Most of the houses in Merley Ways and Oakley Hill were added in the 1930s and 1940s. They range from large, detached, villa-style houses, to more modest bungalow residences for the more elderly residents. The houses at the bottom of Merley Ways have access to the River Stour and many families own rowing boats and canoes. Most houses have large gardens, private garages and some have swimming pools.

Silverwood Close, Cruxton Farm and Harrier Drive are the newest roads in the community. The houses are large, detached and modern with those at the bottom of Silverwood Close looking out onto farming fields and the River Stour at the bottom of the hill.

===The Willett Arms pub===
The largest landmark in Oakley, The Willett Arms is situated on the top of Oakley Hill. Originally a private Public House, the Willett as it is referred to by locals, served travellers on the Wimborne to Poole road, as well as the Southampton and Dorchester Railway. Once the Railway line was closed the pub became less popular until the community in Merley was built and Oakley and Canford Magna began to grow. The railway line was converted into the Castleman Trailway and the Pub now serves the community, tourists, cyclists and walkers.

=== The Merley Community Centre ===
The centre serves the residents of Oakley, Merley and Canford Magna. Built in the 1960s It has two main halls and a large community lounge. The small hall is home to the Footlight Dance Academy, and the Oakley Art Club. The Val Jones Memorial Hall is home to the Merley Karate Academy, part of the Dorset Goju Ryu Karate Association and led by Sensei Penny Hughes. The community lounge is home to the Merley Social Club and tends to serve the residents of Merley. Many Oakley residents are members of Canford Magna Golf Club instead.

=== The old Post Office ===
There used to be a post office/newsagents and a small supermarket at the cross roads between Merley Lane and the A341. These closed down in the late 1970s after the shopping centre on the new Merley housing estate was opened. The old supermarket was a restaurant for many years, but is now a solicitors office.

=== Merley House ===
Merley House is an ancient manor house which belonged to Canford estate and housed Merley Bird Gardens, a collection of exotic birds in a picturesque walled garden, on its estate. It is now a holiday caravan park.

=== Oakley House ===
A small, mental health hospital for older people, Oakley House sits surrounded by fields used by a local dairy herd. The hospital was constructed in the 1850s and is staffed by the Wimborne & Purbeck Mental Health Team. It also provides support for carers. The hospital has a large garden of its own and a small wood in the grounds.

== Demographics and education==
The community is home to mainly middle- and upper-middle-class families with a proportion of the adults being employed by Cobham plc in the field of Defence, Avionics and Surveillance Systems, and in occupations such as teaching.
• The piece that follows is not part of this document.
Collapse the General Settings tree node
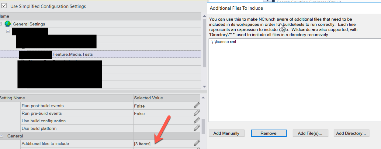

Many of the other adults work in Bournemouth and Poole, with some commuting to London.

The Independent Canford School is situated nearby and serves the community alongside Poole Grammar School for boys, Parkstone Grammar School for girls and the mixed Corfe Hills School.

Merley First School sits on the border between Merley and Oakley and many of the community's children are in attendance.

== Relationship with Merley==
Merley, a large suburb and housing estate was built alongside Oakley and Canford Magna in the 1970s. Originally the developers wanted to call it Oakley Garden Village but this met with protests from the residents of Oakley, and the name Merley was chosen.

There is no defined border between Oakley, Merley and Canford Magna and only the last is signposted. Furthering the confusion, the Oakley Shopping Centre is in Merley, whilst the Merley Community Centre is technically in Oakley.

A simple way of dividing the communities is to take the bottom of Oakley Straight, pronouncing everything south and east of Harrier Drive, Merley, and everything north and west, Oakley. The residents of Oakley frequently use the amenities in Merley, which include a butcher's shop, a post office, a doctor's surgery, a pharmacy, a Chinese takeaway and a convenience store.